_RECORD EXCERPTS_
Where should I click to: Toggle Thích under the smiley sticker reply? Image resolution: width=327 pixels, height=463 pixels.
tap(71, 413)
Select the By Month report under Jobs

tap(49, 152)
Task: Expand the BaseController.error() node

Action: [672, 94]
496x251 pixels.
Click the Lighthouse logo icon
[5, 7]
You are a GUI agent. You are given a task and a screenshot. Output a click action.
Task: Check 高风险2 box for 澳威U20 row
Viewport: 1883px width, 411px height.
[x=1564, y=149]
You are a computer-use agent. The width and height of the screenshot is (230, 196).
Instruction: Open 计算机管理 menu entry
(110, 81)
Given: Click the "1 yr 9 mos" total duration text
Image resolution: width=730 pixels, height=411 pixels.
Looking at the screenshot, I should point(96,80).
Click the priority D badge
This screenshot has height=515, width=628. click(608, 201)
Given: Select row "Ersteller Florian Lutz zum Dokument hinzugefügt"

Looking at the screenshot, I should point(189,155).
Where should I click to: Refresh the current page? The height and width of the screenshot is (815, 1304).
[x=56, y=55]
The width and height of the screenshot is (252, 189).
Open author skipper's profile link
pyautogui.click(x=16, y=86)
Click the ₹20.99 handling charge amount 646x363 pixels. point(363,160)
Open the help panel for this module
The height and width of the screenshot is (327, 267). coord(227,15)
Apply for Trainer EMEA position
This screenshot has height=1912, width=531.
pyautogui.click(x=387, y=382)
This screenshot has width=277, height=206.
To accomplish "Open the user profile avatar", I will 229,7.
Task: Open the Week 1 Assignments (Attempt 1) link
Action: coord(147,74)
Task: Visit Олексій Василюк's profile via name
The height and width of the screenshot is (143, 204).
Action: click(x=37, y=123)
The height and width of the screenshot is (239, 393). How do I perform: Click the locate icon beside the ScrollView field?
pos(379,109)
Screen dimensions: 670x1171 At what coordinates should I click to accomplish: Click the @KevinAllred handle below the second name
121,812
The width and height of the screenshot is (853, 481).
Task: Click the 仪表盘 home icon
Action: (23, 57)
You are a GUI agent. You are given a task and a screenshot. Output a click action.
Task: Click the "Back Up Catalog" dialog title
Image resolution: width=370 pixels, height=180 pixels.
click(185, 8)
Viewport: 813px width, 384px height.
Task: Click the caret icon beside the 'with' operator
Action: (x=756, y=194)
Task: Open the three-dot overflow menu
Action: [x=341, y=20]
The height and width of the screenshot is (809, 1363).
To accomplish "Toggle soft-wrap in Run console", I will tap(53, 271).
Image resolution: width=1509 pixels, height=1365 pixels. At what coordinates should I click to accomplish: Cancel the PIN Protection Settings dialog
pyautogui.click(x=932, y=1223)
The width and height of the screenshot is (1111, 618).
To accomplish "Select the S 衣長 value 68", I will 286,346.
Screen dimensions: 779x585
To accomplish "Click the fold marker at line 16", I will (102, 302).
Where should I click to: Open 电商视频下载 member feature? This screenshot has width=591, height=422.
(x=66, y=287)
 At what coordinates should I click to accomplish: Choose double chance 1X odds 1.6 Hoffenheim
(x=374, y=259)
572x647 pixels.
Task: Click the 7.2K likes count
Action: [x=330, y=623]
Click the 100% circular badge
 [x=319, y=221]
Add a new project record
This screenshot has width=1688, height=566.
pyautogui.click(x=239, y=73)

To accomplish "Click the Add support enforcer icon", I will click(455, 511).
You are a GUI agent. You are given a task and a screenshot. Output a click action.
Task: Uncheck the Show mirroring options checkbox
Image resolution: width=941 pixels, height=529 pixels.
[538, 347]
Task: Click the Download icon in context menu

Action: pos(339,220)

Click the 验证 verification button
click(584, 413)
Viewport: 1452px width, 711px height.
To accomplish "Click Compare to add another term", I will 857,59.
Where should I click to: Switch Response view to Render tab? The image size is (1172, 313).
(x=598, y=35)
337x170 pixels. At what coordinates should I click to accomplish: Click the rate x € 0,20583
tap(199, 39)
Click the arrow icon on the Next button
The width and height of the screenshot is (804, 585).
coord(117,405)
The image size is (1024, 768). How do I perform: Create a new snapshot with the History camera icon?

_WRITTEN EXERCISE_
Copy out, without any change, every line of the records from the one containing "Given: Select row" down to the one containing "I will 286,346.", with both of those lines included.

_TASK ANSWER_
Given: Select row "Ersteller Florian Lutz zum Dokument hinzugefügt"

Looking at the screenshot, I should point(189,155).
Where should I click to: Refresh the current page? The height and width of the screenshot is (815, 1304).
[x=56, y=55]
The width and height of the screenshot is (252, 189).
Open author skipper's profile link
pyautogui.click(x=16, y=86)
Click the ₹20.99 handling charge amount 646x363 pixels. point(363,160)
Open the help panel for this module
The height and width of the screenshot is (327, 267). coord(227,15)
Apply for Trainer EMEA position
This screenshot has height=1912, width=531.
pyautogui.click(x=387, y=382)
This screenshot has width=277, height=206.
To accomplish "Open the user profile avatar", I will 229,7.
Task: Open the Week 1 Assignments (Attempt 1) link
Action: coord(147,74)
Task: Visit Олексій Василюк's profile via name
The height and width of the screenshot is (143, 204).
Action: click(x=37, y=123)
The height and width of the screenshot is (239, 393). How do I perform: Click the locate icon beside the ScrollView field?
pos(379,109)
Screen dimensions: 670x1171 At what coordinates should I click to accomplish: Click the @KevinAllred handle below the second name
121,812
The width and height of the screenshot is (853, 481).
Task: Click the 仪表盘 home icon
Action: (23, 57)
You are a GUI agent. You are given a task and a screenshot. Output a click action.
Task: Click the "Back Up Catalog" dialog title
Image resolution: width=370 pixels, height=180 pixels.
click(185, 8)
Viewport: 813px width, 384px height.
Task: Click the caret icon beside the 'with' operator
Action: (x=756, y=194)
Task: Open the three-dot overflow menu
Action: [x=341, y=20]
The height and width of the screenshot is (809, 1363).
To accomplish "Toggle soft-wrap in Run console", I will tap(53, 271).
Image resolution: width=1509 pixels, height=1365 pixels. At what coordinates should I click to accomplish: Cancel the PIN Protection Settings dialog
pyautogui.click(x=932, y=1223)
The width and height of the screenshot is (1111, 618).
To accomplish "Select the S 衣長 value 68", I will 286,346.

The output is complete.